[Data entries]
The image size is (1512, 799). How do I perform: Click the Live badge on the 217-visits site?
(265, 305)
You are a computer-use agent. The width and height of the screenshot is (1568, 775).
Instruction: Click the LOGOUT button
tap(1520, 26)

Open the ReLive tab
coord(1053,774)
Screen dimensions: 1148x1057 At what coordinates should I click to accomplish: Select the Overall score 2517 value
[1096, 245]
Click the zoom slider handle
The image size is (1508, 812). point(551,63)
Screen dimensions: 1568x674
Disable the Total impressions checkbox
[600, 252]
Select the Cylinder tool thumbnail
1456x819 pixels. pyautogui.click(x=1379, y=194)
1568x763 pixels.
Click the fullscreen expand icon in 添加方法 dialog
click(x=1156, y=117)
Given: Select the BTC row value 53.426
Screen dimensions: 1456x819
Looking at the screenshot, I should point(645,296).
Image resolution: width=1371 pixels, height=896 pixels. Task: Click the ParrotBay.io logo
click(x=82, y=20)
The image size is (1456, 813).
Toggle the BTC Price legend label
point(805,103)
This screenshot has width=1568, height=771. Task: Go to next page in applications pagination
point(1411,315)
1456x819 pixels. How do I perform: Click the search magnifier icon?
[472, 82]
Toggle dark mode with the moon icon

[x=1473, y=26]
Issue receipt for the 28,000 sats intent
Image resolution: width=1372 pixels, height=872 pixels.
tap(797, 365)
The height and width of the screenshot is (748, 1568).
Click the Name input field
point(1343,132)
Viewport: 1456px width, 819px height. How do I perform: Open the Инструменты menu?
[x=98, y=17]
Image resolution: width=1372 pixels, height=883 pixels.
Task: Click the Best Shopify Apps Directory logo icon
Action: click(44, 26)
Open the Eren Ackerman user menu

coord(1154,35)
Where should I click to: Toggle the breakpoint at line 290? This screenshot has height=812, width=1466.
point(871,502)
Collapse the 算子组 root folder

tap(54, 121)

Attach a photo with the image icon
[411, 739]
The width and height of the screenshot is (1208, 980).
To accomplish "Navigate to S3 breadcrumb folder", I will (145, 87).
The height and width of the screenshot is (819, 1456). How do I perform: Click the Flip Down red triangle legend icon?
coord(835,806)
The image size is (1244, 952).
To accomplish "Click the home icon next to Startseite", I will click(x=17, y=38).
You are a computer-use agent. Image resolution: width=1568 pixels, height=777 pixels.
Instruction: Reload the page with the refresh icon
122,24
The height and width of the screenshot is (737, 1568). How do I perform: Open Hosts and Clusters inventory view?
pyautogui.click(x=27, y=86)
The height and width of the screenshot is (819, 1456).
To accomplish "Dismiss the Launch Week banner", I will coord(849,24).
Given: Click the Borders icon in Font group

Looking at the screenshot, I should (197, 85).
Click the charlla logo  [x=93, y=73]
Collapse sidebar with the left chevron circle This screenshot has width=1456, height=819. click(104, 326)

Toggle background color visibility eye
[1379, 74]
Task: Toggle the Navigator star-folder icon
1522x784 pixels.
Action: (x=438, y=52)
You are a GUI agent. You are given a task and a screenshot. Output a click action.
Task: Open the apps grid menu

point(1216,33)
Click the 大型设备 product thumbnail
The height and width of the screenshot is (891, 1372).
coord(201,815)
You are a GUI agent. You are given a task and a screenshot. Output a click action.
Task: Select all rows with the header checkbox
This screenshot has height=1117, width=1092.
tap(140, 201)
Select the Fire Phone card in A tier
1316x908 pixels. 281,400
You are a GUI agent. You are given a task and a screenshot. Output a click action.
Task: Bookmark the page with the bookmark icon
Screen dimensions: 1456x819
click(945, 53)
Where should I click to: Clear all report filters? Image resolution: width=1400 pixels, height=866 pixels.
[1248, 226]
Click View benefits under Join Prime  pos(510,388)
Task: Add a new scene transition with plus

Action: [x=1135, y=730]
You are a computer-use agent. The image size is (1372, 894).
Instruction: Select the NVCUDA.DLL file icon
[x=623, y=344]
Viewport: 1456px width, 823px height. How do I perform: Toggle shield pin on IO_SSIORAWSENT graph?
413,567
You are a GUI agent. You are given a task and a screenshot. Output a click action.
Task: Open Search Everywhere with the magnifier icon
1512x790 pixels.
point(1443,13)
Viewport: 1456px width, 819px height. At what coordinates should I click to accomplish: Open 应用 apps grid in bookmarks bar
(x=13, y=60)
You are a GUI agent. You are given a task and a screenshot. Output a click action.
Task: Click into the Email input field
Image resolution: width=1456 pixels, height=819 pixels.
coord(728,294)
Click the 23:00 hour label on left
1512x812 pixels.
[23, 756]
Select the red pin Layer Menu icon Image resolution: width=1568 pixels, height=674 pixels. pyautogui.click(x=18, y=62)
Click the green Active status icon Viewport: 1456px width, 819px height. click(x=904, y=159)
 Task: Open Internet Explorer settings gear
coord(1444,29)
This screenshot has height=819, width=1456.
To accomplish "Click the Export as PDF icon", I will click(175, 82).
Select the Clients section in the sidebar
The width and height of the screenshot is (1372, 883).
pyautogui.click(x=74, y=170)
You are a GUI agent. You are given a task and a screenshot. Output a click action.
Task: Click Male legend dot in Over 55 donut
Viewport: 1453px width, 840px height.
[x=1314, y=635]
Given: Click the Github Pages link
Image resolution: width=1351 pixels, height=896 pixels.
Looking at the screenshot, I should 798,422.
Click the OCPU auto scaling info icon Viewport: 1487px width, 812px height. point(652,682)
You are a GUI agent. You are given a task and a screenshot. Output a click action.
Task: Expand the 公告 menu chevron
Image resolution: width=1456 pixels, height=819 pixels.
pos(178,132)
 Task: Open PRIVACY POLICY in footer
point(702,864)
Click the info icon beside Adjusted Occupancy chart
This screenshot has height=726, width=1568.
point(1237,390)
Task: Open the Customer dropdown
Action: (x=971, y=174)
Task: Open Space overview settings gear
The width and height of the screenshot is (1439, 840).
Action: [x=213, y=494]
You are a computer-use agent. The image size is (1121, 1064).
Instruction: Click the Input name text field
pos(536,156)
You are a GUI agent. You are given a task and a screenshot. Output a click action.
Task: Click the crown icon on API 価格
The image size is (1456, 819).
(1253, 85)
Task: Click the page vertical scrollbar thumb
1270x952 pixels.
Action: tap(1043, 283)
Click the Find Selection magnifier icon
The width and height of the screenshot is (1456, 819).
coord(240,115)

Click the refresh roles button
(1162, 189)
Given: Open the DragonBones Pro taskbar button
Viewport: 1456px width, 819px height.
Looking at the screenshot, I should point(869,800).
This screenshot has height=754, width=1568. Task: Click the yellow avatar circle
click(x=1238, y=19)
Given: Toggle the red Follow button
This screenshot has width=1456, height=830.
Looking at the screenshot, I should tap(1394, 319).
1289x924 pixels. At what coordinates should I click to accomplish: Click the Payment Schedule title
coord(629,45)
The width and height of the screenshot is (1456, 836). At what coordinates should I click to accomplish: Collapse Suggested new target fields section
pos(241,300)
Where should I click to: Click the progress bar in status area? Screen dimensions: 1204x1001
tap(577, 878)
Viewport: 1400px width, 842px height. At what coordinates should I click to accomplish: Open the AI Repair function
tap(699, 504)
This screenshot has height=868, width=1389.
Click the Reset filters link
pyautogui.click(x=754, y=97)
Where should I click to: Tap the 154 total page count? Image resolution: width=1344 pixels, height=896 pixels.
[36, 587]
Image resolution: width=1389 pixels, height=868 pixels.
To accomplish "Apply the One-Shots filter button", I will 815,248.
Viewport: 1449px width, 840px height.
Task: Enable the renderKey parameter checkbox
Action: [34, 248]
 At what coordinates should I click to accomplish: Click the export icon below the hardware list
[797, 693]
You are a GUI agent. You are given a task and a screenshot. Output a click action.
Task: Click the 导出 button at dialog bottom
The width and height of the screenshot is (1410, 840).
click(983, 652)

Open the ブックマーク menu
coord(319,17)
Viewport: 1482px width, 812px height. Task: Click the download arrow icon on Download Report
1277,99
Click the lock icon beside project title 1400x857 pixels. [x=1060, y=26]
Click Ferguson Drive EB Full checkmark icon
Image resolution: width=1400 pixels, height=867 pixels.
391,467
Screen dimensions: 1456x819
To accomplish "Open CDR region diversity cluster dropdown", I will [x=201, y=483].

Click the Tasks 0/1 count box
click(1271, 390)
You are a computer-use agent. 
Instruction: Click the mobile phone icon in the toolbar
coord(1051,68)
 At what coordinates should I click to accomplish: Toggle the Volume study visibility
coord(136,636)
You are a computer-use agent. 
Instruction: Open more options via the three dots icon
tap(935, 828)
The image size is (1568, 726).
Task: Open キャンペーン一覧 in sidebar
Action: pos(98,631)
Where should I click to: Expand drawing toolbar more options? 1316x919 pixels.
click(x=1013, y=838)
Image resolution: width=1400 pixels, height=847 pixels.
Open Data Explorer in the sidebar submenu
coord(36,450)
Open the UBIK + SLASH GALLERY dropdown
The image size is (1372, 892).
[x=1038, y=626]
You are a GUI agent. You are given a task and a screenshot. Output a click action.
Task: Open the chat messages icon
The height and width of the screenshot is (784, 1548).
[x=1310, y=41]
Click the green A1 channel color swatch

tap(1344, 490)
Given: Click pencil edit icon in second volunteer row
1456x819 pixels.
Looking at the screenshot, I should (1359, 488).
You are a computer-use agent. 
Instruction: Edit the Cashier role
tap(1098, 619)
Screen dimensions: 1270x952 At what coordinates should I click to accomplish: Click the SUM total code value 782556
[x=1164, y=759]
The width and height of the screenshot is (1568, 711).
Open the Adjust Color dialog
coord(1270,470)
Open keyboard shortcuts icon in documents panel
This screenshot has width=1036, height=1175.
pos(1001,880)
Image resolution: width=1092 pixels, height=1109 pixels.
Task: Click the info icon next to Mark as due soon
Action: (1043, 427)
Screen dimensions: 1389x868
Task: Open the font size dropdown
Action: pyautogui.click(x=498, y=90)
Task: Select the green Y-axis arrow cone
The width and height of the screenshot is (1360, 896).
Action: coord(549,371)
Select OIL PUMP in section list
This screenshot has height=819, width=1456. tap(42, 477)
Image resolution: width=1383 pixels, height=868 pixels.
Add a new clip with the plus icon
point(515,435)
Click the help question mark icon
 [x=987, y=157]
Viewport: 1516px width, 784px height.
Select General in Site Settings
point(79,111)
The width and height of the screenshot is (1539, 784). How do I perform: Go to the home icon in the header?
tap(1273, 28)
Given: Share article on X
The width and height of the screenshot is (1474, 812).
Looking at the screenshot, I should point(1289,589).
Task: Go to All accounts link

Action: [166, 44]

* _TASK INSTRUCTIONS_:
Beginning at the line containing "The width and height of the screenshot is (1539, 784).", repeat each line exactly through the last line of the entries, and include no other lines.

* _WRITTEN ANSWER_:
The width and height of the screenshot is (1539, 784). How do I perform: Go to the home icon in the header?
tap(1273, 28)
Given: Share article on X
The width and height of the screenshot is (1474, 812).
Looking at the screenshot, I should point(1289,589).
Task: Go to All accounts link

Action: [166, 44]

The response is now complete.